Allo stesso modo anche le donne che hanno subito l’atto lo ammettono molto di più se non si parla di “stupro” ma piuttosto di come “sono stata costretta ad avere un rapporto sessuale da qualcuno che mi teneva ferma”.
Forse abbiamo fatto molta strada da quando nel 1979 in “Processo per stupro” la madre di uno dei colpevoli diceva:
“certo che le piaceva pure a lei andare a divertirsi”, “era più di un anno che andava in giro con tutti, era più di un anno che faceva finta che andava a lavorà”.
E l’avvocato:
“Che cosa avete voluto? La parità dei diritti. Avete cominciato a scimmiottare l’uomo. Voi portavate la veste, perché avete voluto mettere i pantaloni? Avete cominciato con il dire «Abbiamo parità di diritto, perché io alle 9 di sera debbo stare a casa, mentre mio marito il mio fidanzato mio cugino mio fratello mio nonno mio bisnonno vanno in giro?» Vi siete messe voi in questa situazione. E allora ognuno purtroppo raccoglie i frutti che ha seminato. Se questa ragazza si fosse stata a casa, se l’avessero tenuta presso il caminetto, non si sarebbe verificato niente.”

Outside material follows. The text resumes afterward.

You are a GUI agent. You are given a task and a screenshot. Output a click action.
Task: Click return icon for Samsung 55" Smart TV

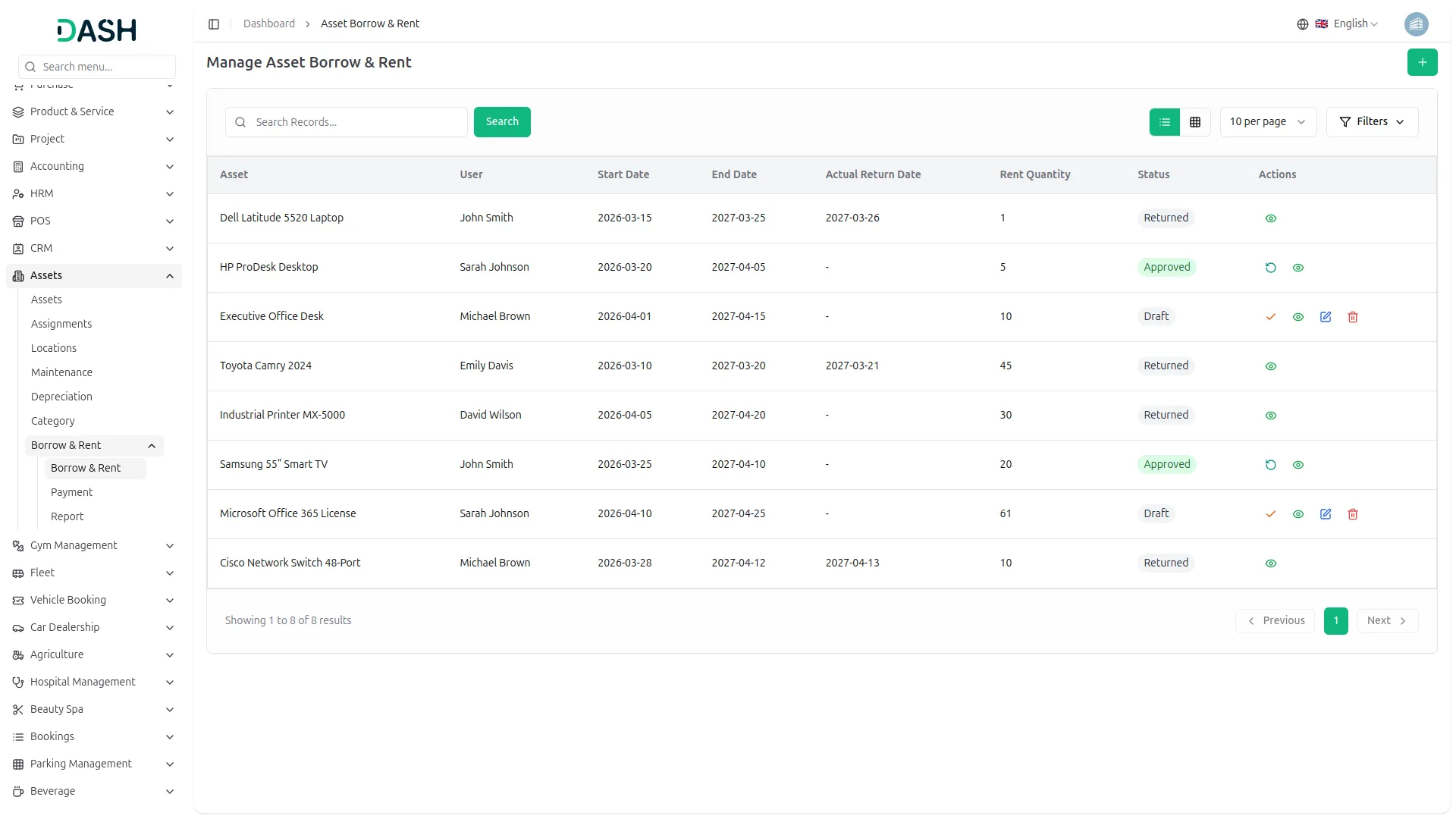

È passato quasi mezzo secolo. Possiamo dire che le cose siano realmente cambiate?
In parte senz’altro, anche grazie alle battaglie di femministɜ come quellɜ che hanno girato il documentario, mosso accuse e assunto la difesa in tribunale. La strada da percorrere è ancora molta, e lo faremo anche grazie al Denim Day e a Break The Silence Italia:
“Dato che in Italia questa giornata internazionale non è troppo conosciuta, nonostante nasca dalla sentenza italiana del 1998, e la vittimizzazione secondaria è però un fenomeno che le vittime che ci scrivono ancora subiscono, come Break The Silence Italia ci teniamo particolarmente ad attirare l’attenzione su questo evento per aumentare la consapevolezza su queste tematiche che l’associazione tratta da tre anni ad oggi. Crediamo infatti che comunicare attraverso diversi canali, dall’attivismo digitale a quello in piazza, sia il modo migliore per arrivare a un pubblico ampio, di varia età e livello di sensibilità, e soprattutto per ricordare sempre alle vittime che non è colpa loro e non sono sole.”
cit. BREAK THE SILENCE ITALIA
Il 29 Aprile l’associazione, in collaborazione con il CAV – Per non Subire Violenza, una realtà che supporta le persone vittime di violenza da 40 anni, sarà in Piazza Sarzano, dalle ore 16 alle h 18, per stendere i jeans per terra come simbolo del victim blaming ed invita la cittadinanza a portare i propri per partecipare la flashmob.
I jeans poi verranno raccolti per essere donati alla Comunità di Sant’Egidio.
Un proverbio latino diceva: “Gutta cavat lapidem”, la goccia scava la pietra, così speriamo che le nostre battaglie possano progressivamente cambiare la società.
Si ringrazia Break The Silence Italia e in particolare Nadia Punturieri e Dorotea Sconzo per la collaborazione.